### Material provided
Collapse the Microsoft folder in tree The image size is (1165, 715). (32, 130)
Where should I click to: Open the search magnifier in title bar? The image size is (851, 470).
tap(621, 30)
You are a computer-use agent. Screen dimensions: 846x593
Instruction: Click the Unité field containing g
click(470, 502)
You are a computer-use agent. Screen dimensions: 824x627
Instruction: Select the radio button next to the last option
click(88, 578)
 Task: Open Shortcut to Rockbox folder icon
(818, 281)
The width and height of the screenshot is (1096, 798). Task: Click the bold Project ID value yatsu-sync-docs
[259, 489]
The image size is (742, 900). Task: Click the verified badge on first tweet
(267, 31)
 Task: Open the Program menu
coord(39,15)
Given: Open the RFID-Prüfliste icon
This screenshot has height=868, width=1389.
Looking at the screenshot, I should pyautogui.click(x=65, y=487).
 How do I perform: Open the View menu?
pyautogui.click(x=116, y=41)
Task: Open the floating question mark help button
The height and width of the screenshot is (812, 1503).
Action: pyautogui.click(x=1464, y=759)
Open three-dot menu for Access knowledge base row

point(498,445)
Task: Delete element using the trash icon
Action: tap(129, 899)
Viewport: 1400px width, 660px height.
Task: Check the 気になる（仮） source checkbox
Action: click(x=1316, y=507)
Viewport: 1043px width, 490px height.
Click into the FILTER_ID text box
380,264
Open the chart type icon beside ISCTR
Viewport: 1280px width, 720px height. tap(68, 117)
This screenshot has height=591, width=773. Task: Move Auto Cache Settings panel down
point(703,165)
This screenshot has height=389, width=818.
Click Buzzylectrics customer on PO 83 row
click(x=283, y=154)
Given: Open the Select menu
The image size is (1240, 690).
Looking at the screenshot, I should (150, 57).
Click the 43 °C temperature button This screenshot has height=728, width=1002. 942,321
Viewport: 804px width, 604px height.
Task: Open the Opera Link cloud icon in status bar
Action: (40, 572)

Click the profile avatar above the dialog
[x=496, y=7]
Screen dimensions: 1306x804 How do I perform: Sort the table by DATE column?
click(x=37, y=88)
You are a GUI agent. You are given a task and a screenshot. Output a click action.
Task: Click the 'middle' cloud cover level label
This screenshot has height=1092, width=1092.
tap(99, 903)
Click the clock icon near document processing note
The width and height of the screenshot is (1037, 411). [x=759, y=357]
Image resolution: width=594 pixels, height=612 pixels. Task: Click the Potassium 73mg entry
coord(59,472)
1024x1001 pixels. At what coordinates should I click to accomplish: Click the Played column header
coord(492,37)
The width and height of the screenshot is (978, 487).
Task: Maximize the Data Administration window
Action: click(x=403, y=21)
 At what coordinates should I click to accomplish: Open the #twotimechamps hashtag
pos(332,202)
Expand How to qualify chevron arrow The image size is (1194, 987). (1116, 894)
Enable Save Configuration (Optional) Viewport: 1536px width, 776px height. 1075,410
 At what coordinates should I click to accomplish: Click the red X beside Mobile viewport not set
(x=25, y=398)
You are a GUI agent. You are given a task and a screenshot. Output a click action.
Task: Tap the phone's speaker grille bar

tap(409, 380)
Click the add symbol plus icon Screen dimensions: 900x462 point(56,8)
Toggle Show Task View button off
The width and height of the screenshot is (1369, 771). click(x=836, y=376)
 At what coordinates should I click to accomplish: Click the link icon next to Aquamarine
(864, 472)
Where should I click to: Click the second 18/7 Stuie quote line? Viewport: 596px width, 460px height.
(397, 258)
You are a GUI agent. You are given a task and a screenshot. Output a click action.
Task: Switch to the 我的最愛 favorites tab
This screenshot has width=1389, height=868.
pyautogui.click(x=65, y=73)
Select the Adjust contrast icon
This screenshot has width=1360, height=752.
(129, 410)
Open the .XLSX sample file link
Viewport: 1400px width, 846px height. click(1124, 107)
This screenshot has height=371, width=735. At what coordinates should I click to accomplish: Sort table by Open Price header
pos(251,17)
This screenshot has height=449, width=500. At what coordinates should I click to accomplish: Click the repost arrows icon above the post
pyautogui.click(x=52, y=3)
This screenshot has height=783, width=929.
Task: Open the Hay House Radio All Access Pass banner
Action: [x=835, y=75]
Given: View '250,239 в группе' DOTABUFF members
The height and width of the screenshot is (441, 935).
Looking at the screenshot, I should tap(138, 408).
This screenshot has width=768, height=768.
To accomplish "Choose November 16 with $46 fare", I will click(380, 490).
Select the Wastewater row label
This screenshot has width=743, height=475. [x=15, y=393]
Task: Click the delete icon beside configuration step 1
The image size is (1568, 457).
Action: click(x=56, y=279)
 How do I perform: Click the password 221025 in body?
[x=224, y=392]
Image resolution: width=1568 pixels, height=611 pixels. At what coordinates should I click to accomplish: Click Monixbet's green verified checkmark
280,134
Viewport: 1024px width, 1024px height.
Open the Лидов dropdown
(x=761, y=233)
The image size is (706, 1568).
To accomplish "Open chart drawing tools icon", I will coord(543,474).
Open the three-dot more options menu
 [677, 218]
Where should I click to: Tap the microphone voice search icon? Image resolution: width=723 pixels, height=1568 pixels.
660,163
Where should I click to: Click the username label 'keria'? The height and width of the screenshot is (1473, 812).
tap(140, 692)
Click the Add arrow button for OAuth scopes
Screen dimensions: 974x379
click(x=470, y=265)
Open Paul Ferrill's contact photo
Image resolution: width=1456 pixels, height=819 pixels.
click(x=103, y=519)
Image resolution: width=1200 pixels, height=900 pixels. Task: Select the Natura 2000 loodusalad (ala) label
######
__What needs to be done__.
If a line in the data above holds the string "computer", report that line.

__Exercise result__.
You are a computer-use agent. Screen dimensions: 846x593
You are a computer-use agent. Screen dimensions: 824x627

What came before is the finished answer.